Sunday, August 26, 2007

More on 'Back from India'

Further on this post. While I was in India, I re-read two novels about Indian society -- Vikram Seth's A Suitable Boy, and Rohan Mistry's A Fine Balance. In both, very bad things happen to some of the main characters, sometimes emerging out of long-standing historical circumstances (such as inter-caste hatred in villages, erupting in small but horrible ways), and sometimes out of pure chance (a momentary halt in a religious procession snowballs into a terrible accident on an overcrowded pedestrian ramp). In both novels, the bonds of love, trust, and cooperation between family and friends are tested, strained, sometimes broken, sometimes reconnected, in the face of big and small events. In both, social causes and "remedies" (such as the drive for voluntary vasectomies as a population control measure in Indira Ghandi's Emergency of the 1970s, or a campaign to give land to landless tenant farmers in the 1950s) are shown to be at best full of unintended consequences, and at worst leading to corruption and evil far worse than the social problems they purported to address.

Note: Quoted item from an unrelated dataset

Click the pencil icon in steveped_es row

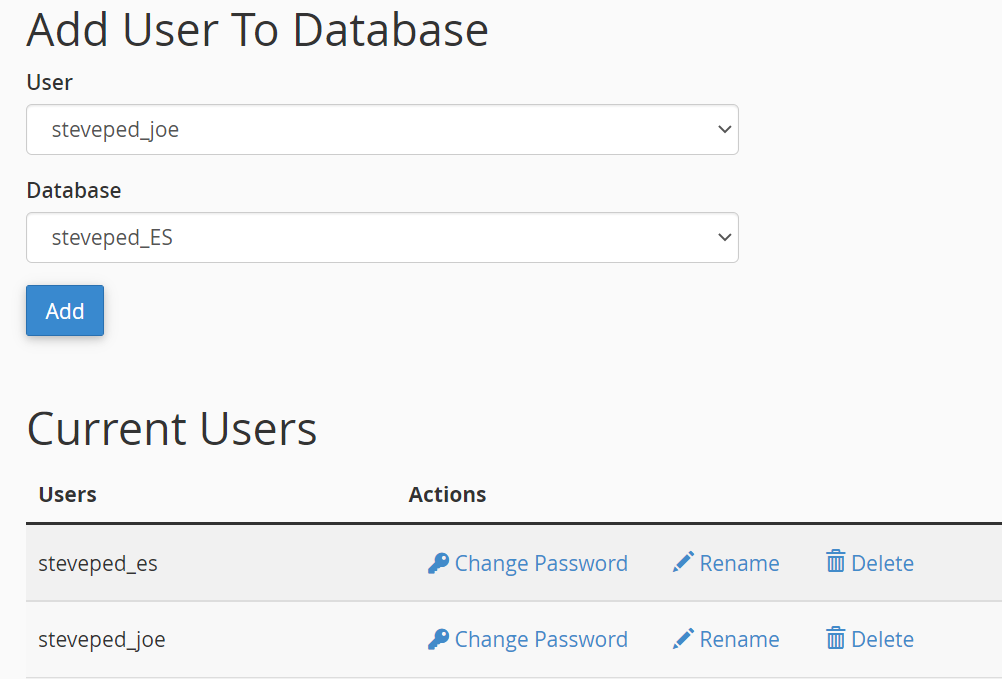(683, 563)
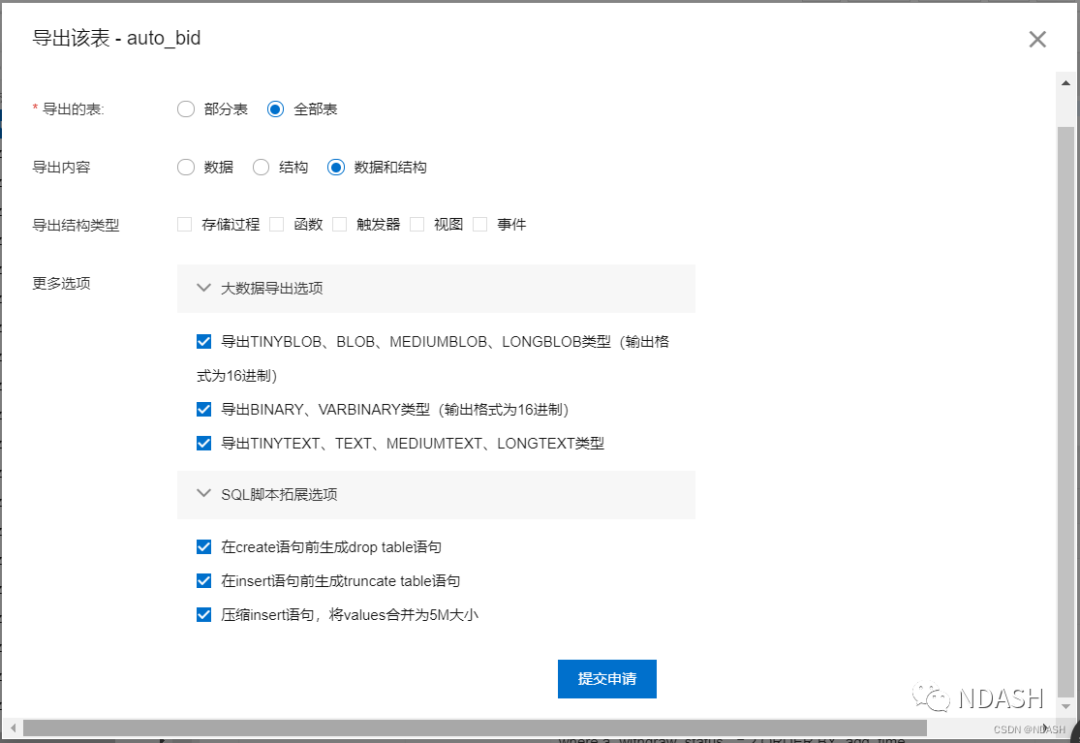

Being back in India again, I was everywhere seeing the hyper-growth, speedy modernization (in some ways surpassing the U.S.), enormous expansion of a partially Westernized middle class over where the country was on my first visit in 1986, side by side with the remnants of traditional Indian society and culture as well as persistent poverty and struggle mixed in with the tremendous prosperity. Much is being lost, at least partially, along the way, just as it has been in the West, particularly the uniqueness of the culture (it is still there, but infused with Western, Asian, and Indian versions of modernity). People, at least in the cutting-edge sectors of society such as the IT engineers I spent most of my time with, are not as sociable as they were. My Indian colleagues and friends told me that the close-knit communities of families and friends that they grew up with, where everyone lived together and freely intermixed with each other's lives, houses, events, is still there but much reduced from what it was (even though still far more sociable and friendly than most US communities). Religion and ethnic identity are still enormous forces and tremendously more visible and pronounced than in the US, but again more diluted, the edges taken off, for many people. Kids play the same video games as in the US; fancy shopping malls in the big cities look nearly identical to their American counterparts; Western brands (manufactured in the East) are everywhere; personal cars (nearly absent 20 years ago) clog every street; everyone has mobile phones; IT as both employer and culture is pervasive; TV is laden with Scrubs, Mr. Bean, and The Simpsons. It is still unquestionably India, but India is now not as distinctively Indian in character.

And what would the value be if it was? It would be more unique, more poetic, more quaint, perhaps more appealing to visitors if it was more like it used to be, but none of that is of benefit or importance to the people that live there. Unquestionably much is being lost, but what is the value of that loss? Even when I point my camera at an oxcart, a Tollywood movie poster, or a woman making rice flour patterns outside her front gate in the morning, "capturing" some of unique Indian character that I can show to the folks back home, am I being any more than a tourist, consuming a bit of foreign culture, commodifying it for the amusement of family and friends? I like to think there's more to it than that, that I am telling a story, and that my photography is good enough to capture more resonance and character, more intrinsic identity, than just a voyeuristic snapshot, grabbing a piece of someone else's identity for American consumption, but I am not so sure. What is the narrative, the flow of history, which makes sense of what I'm doing when I click the digital shutter and post the results on PicasaWeb, emailing the URL back home?

Seth and Mistry write both from and about the India of the past even as it was changing radically from pre-Independence days. For them it was personal, in a way it can't be for me, but I have always had a personal attachment to India that I don't feel for most other countries. There is something about the way people are emotionally present, feelings and relations more visible and tangible than in many other places, that hooks me. This is not always a positive thing. As the books make all too clear, as I have seen and experienced myself, anger and cruelty and everyday frustration are as conspicuous as warmth, generosity, and openness. Things are less hidden there and that can be painful as well as wonderful, sometimes overwhelming. Both books show both sides, and there is something there that I need to better relate to my work -- there is some intrinsic connection that I feel, but have so far not been able to put into words.